Better Times Ahead for Data and Tech Companies Serving the Origination Market

NEW YORK, Oct. 15, 2012 /PRNewswire/ -- Berkery Noyes, a leading independent investment bank providing mergers & acquisitions and capital raising advisory services to middle-market companies in the financial, information, and technology markets, today released an update on the real estate and mortgage technology sectors.

Berkery Noyes advised and closed its 3rd mortgage technology M&A deal during this past summer, 2012.

Improvement in the Real Estate and Mortgage Market

Overall macroeconomic factors are indicating a gradual improvement in the U.S. housing market. For instance, real estate prices are beginning to rise and vacant inventory levels have reached their lowest point during the last eight years. The Federal Reserve's latest round of quantitative easing (QE3), with the planned purchase of $40 billion worth of mortgage backed securities per month through 2015, continues to drive down mortgage rates as well. Many industry experts believe there is now enough empirical evidence to suggest a more sustained recovery in the housing and mortgage originations market. Additionally, Berkery Noyes has tracked a number of mortgage technology related merger and acquisition ("M&A") deals, which suggests acquirers and investors are beginning to see a more long-term recovery in the housing and mortgage originations markets as well. With rising home equity, lower excess vacant homes, and more flexible FHA qualifications for homeowners with limited equity to refinance their older Fannie Mae and Freddie Mac loans – the mortgage originations sector is experiencing the beginning of an upward cycle in terms of both volume and dollars.

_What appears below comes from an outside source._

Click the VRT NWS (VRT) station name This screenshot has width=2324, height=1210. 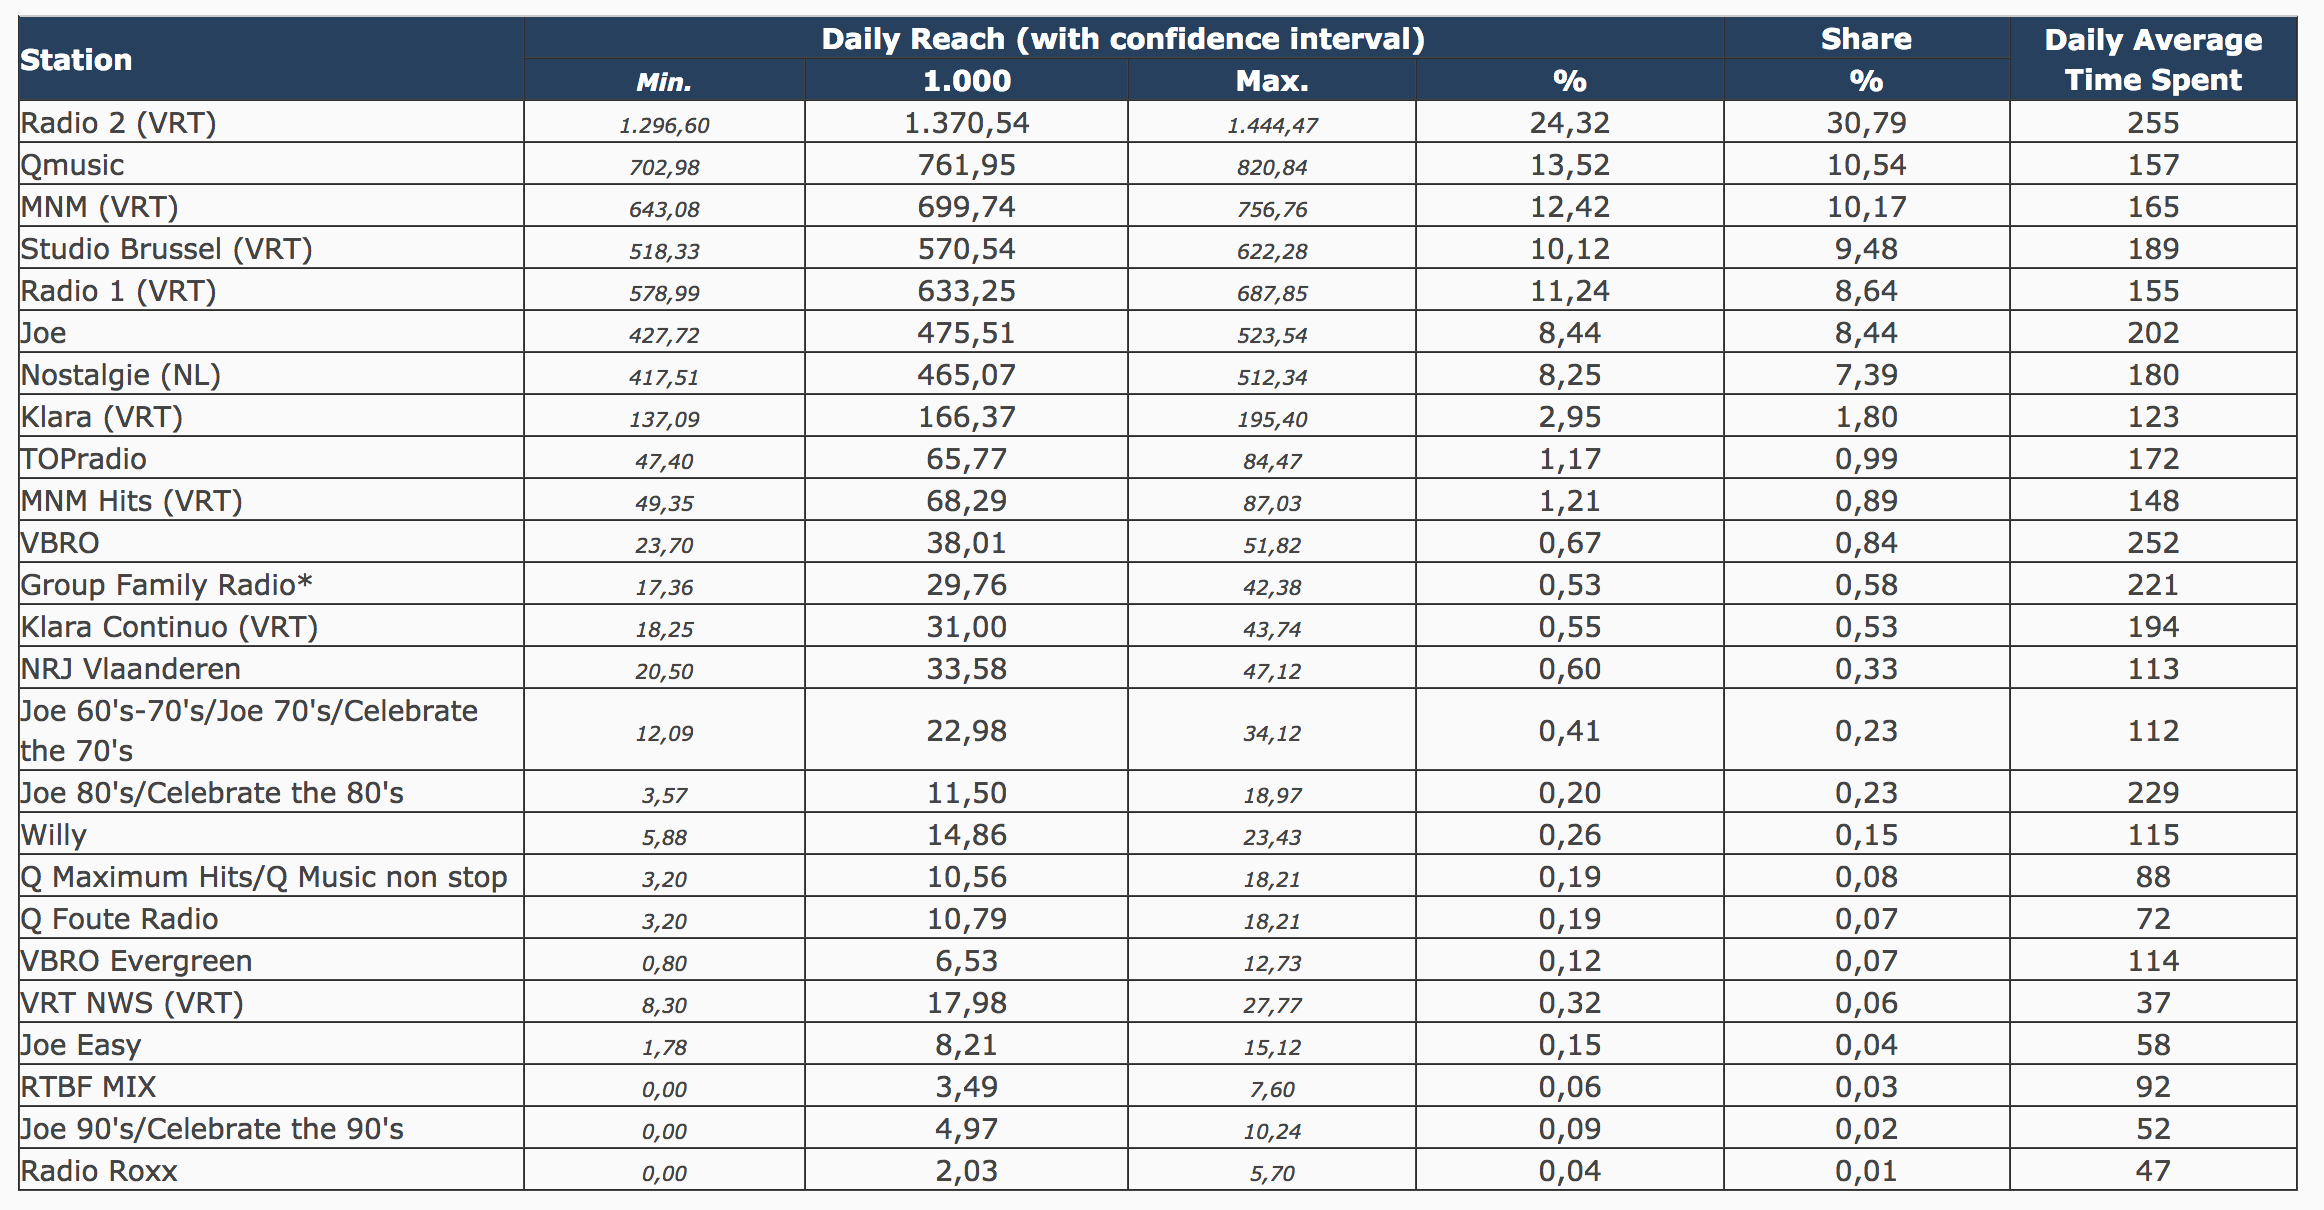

middle-market companies in the financial, information, and technology markets, released update on the real estate and mortgage technology - Kolkata Properties - Real Estate India -Shanti Shrishti Bird Eye View
(Photo credit: nancyarora2020)
M&A in the Mortgage Originations Sector

In a positive development in the Financial Technology and Information Industry, M&A volume within the Banking segment as tracked by Berkery Noyes has increased 50-percent on a quarterly basis. There have been several recent transactions involving the mortgage originations sector. Most notably, Ocwen Financial Corporation agreed to acquire Homeward Residential Holdings from WL Ross & Co, a private equity firm, for $750 million. Homeward Residential Holdings has both mortgage servicing and origination operations, and the transaction indicates that its origination business in particular is an anticipated growth area, which will also drive additional business to Ocwen's servicing divisions. Ocwen has been highly active acquiring mortgage servicing providers over the last several years, and this most recent transaction represents Ocwen's first foray into home lending.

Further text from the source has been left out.